(Entries taken from a collection)
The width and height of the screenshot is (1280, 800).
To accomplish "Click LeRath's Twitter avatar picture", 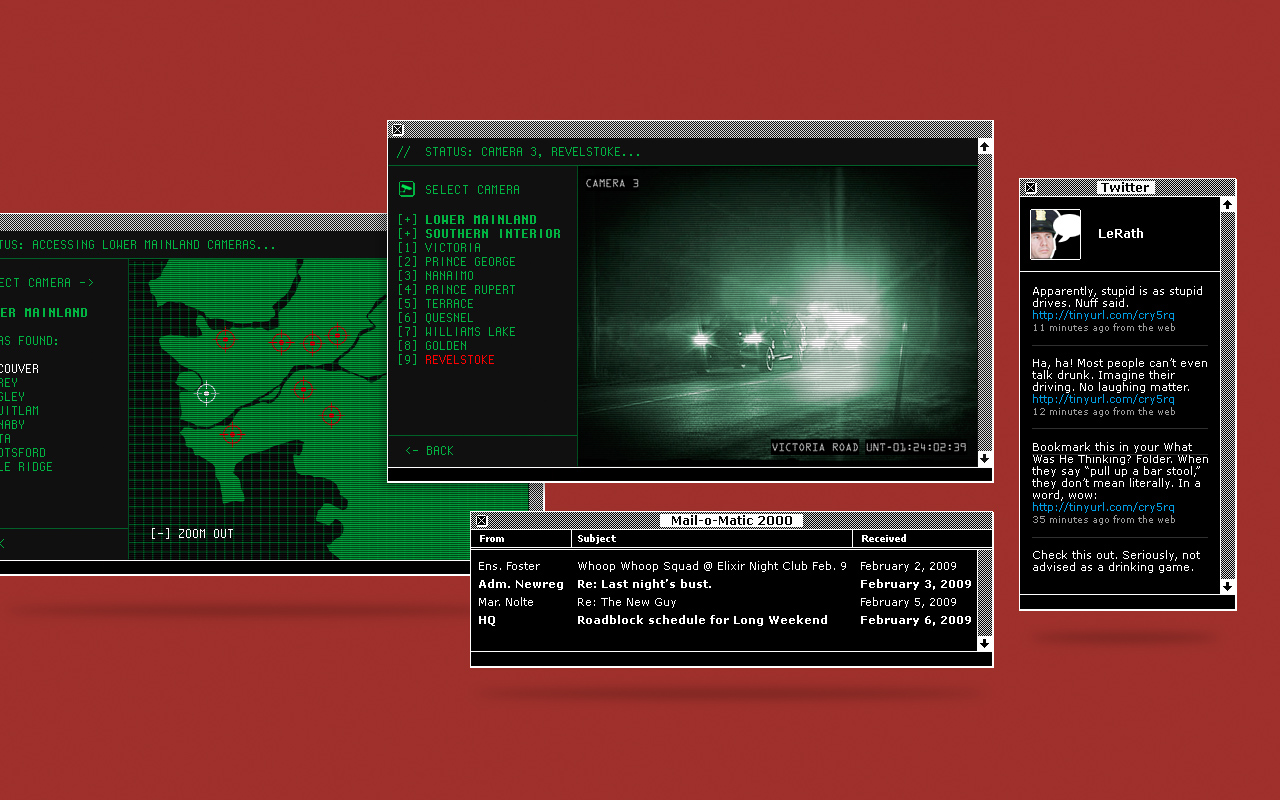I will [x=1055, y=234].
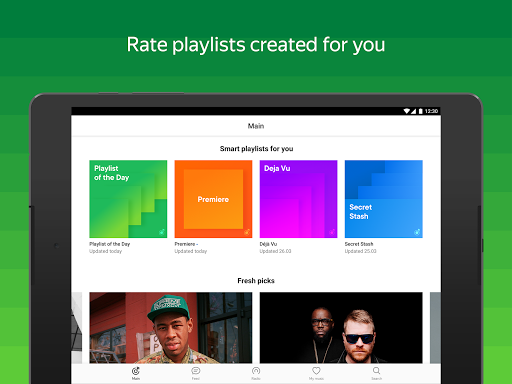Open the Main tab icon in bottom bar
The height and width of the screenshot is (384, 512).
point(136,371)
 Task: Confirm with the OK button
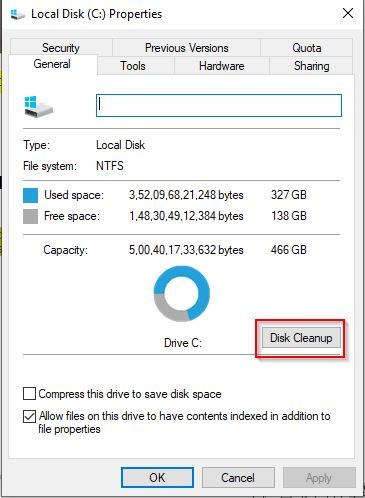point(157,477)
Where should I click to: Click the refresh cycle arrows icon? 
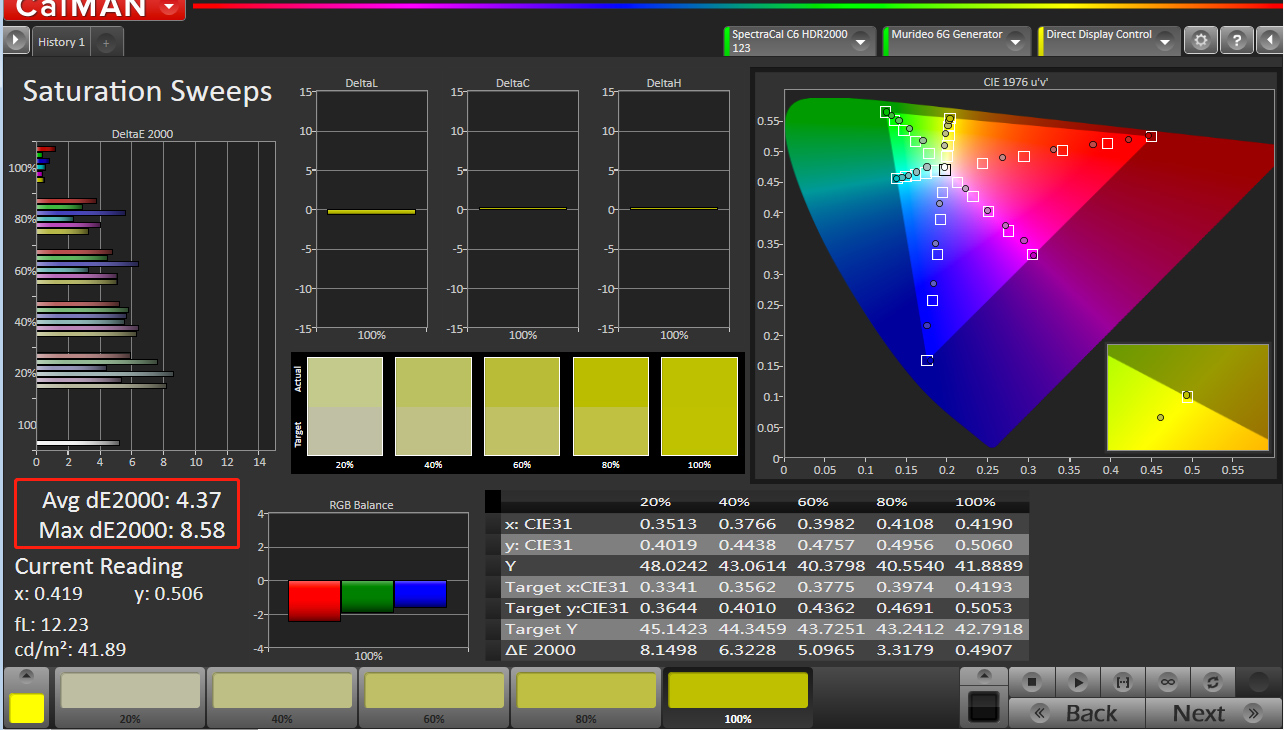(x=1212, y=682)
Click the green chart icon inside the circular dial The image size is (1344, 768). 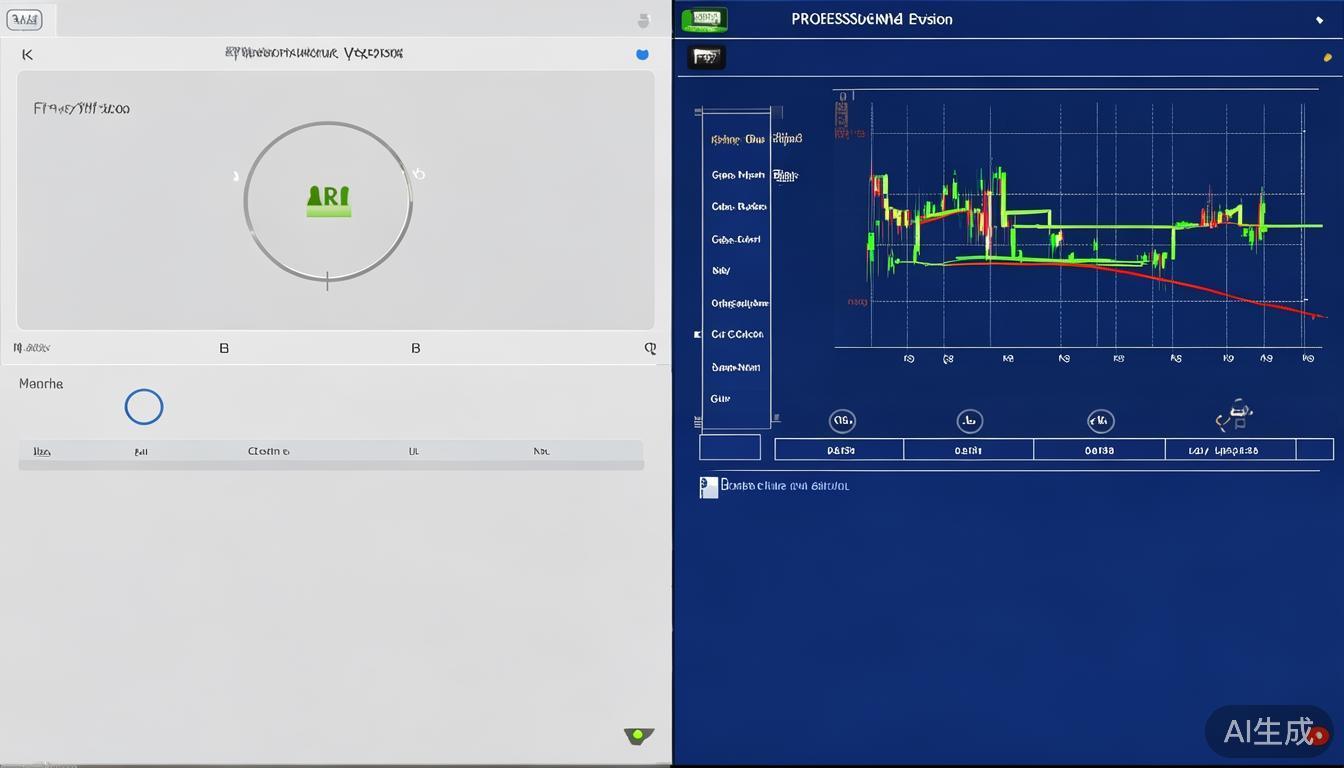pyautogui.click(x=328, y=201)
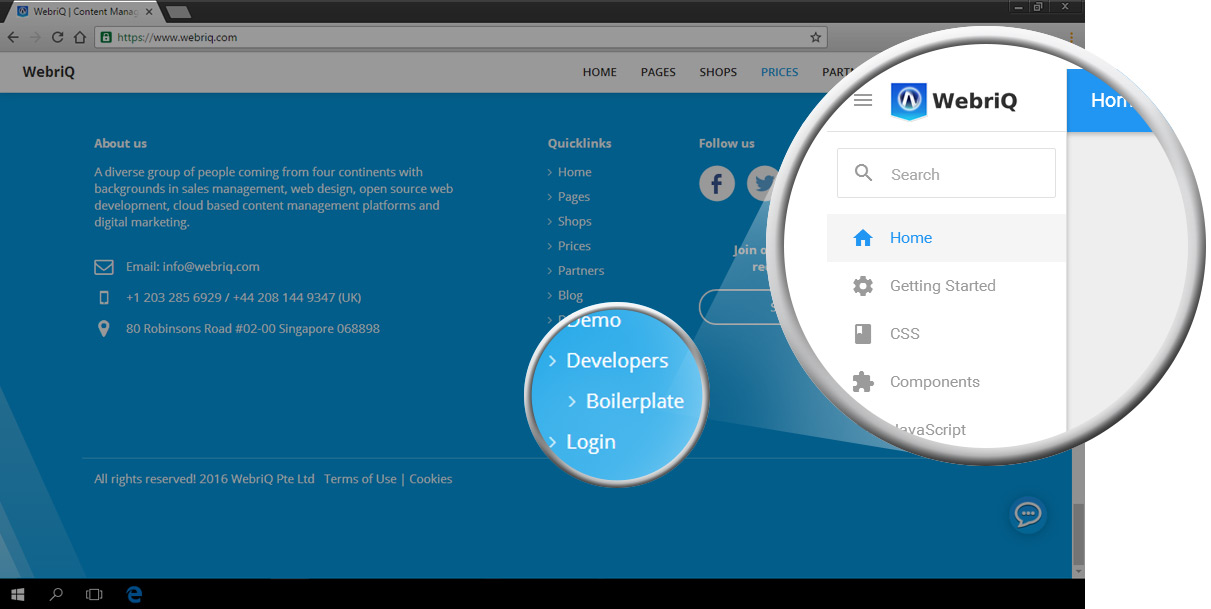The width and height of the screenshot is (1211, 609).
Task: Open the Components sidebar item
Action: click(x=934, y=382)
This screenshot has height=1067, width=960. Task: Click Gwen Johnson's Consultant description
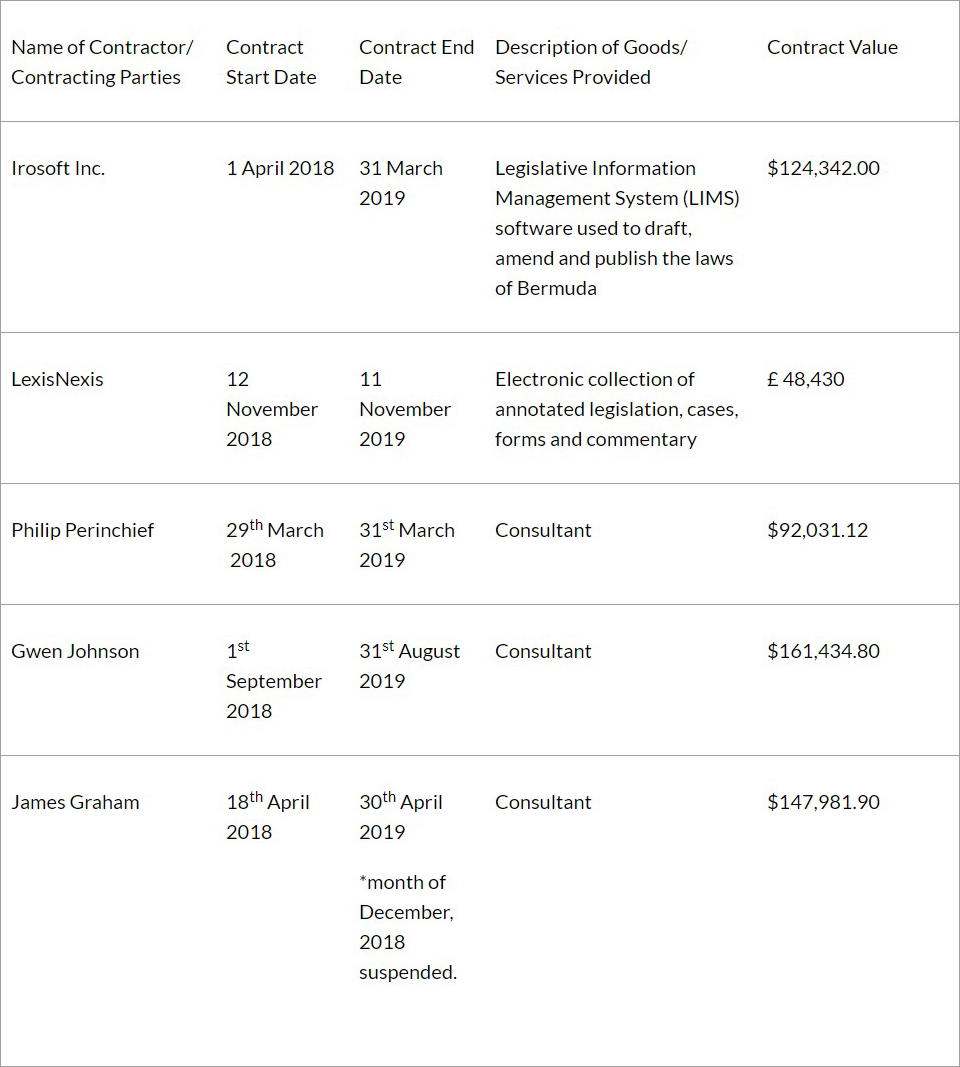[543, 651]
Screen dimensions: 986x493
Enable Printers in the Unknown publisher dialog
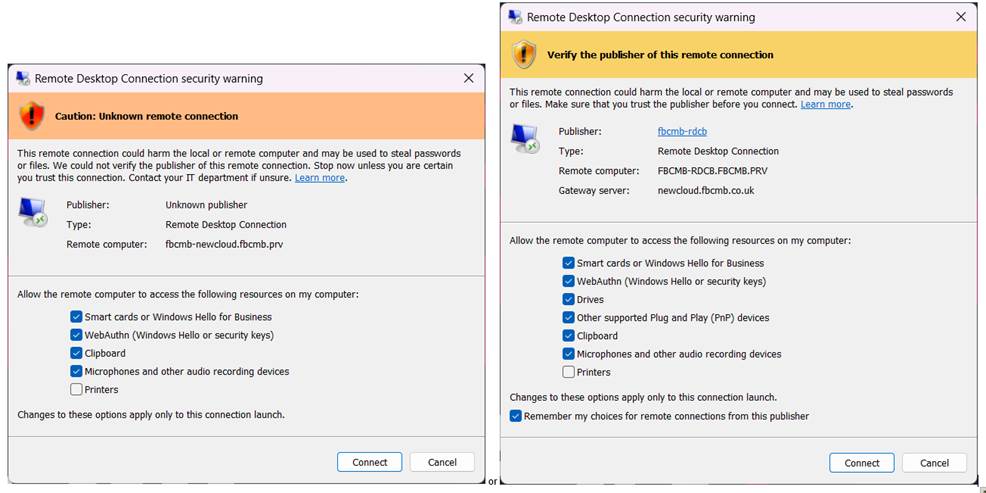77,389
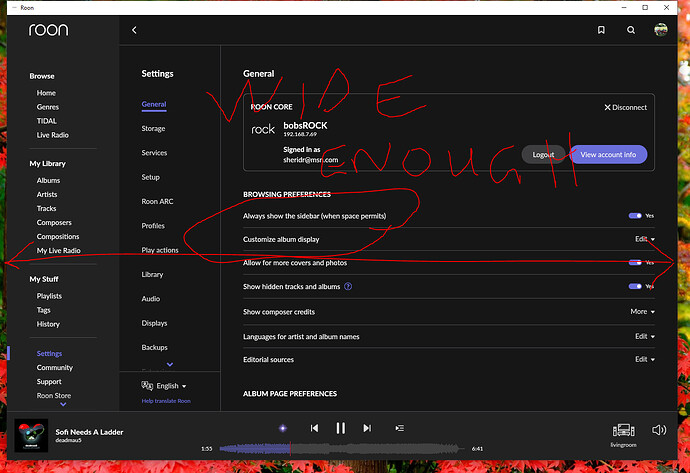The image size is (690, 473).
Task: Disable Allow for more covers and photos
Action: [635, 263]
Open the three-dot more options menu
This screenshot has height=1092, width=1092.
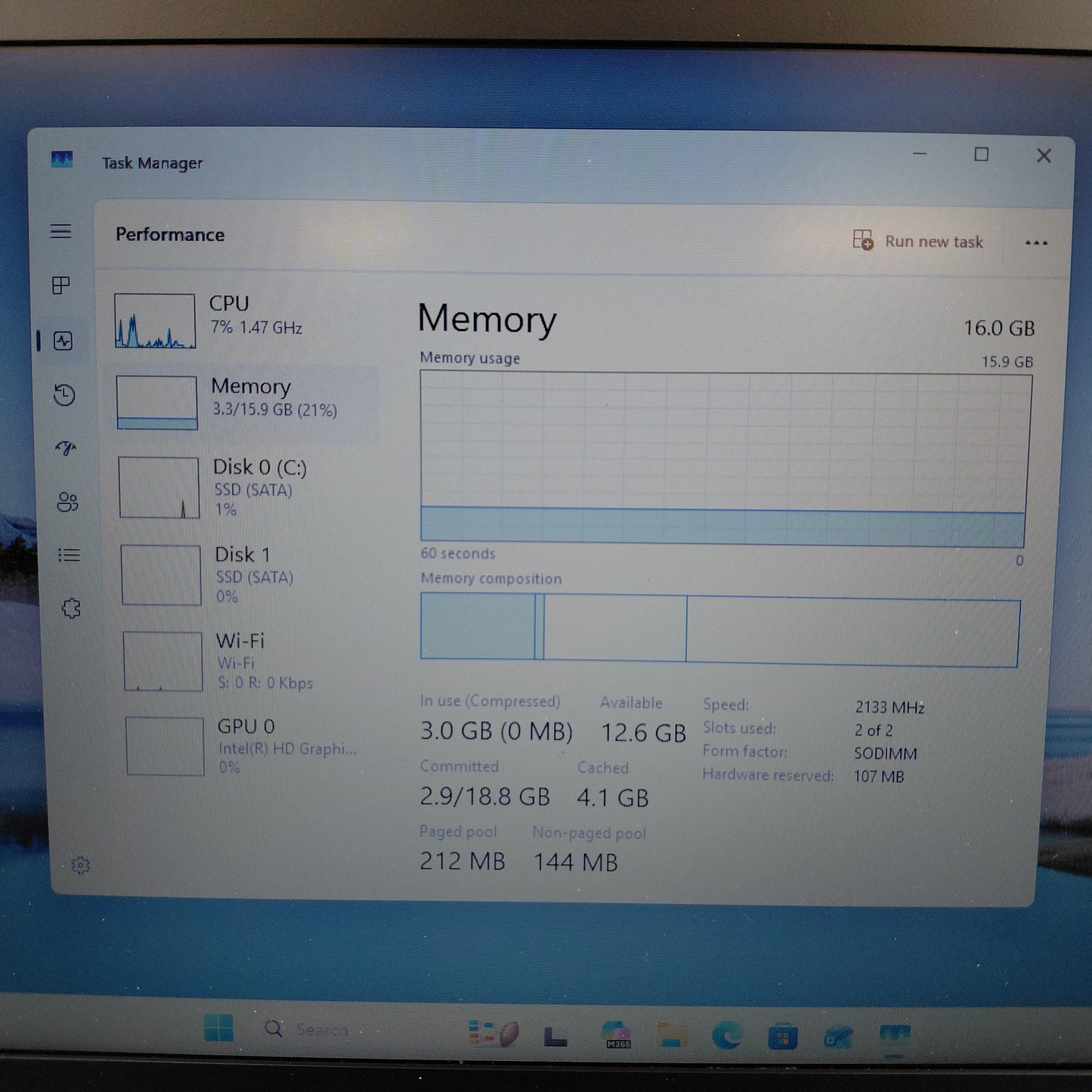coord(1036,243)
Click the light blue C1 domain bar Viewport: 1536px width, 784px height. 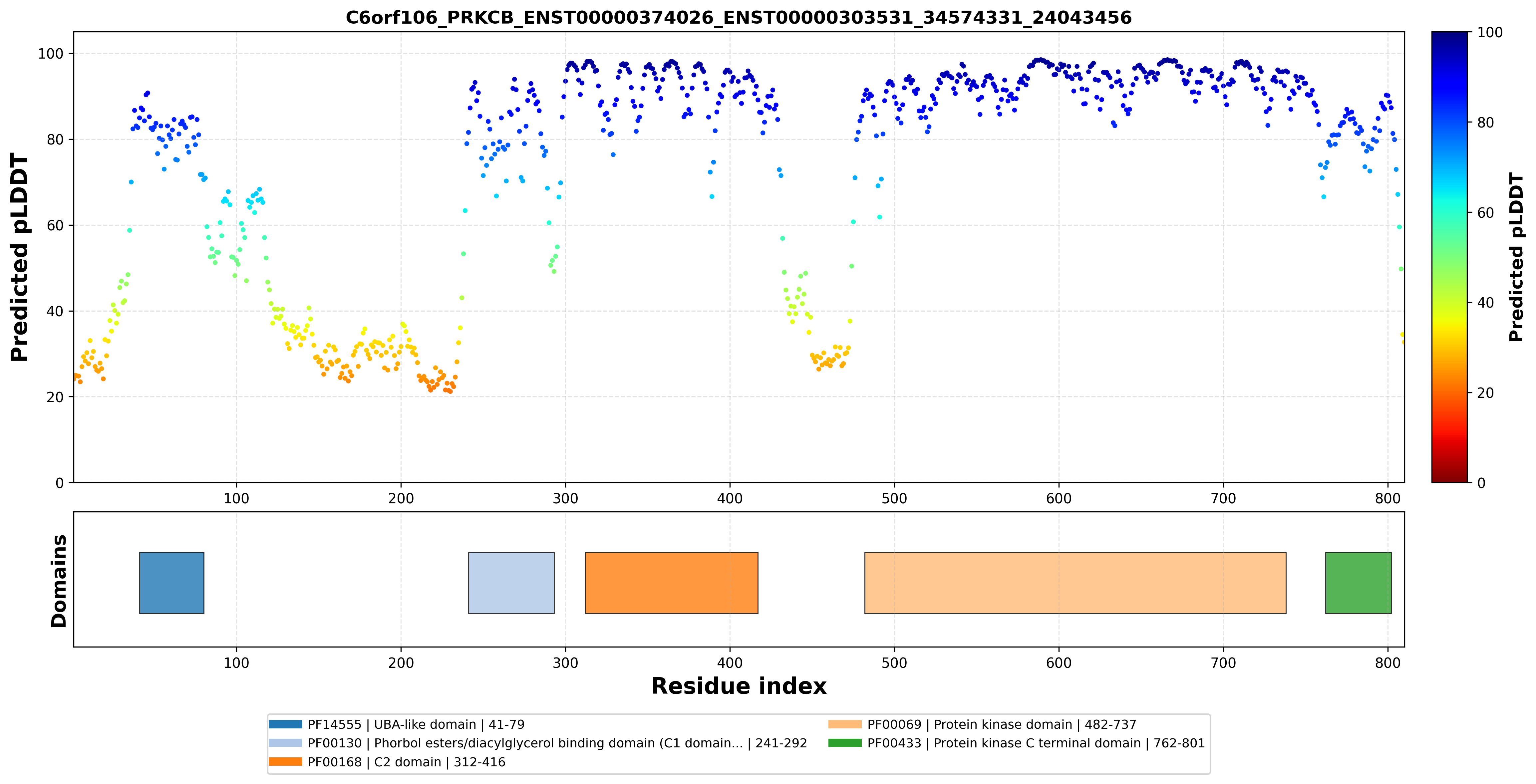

== ABOUT THIS EXERCISE ==
With pictures excluded, the lines running from the one containing "Enable Printers in" through the last line of the records above are to be restated exactly and in full.

== ANSWER TO THIS EXERCISE ==
Enable Printers in the Unknown publisher dialog
77,389
The image size is (690, 473).
Task: Disable Allow for more covers and photos
Action: [635, 263]
Open the three-dot more options menu
This screenshot has height=1092, width=1092.
coord(1036,243)
Click the light blue C1 domain bar Viewport: 1536px width, 784px height. 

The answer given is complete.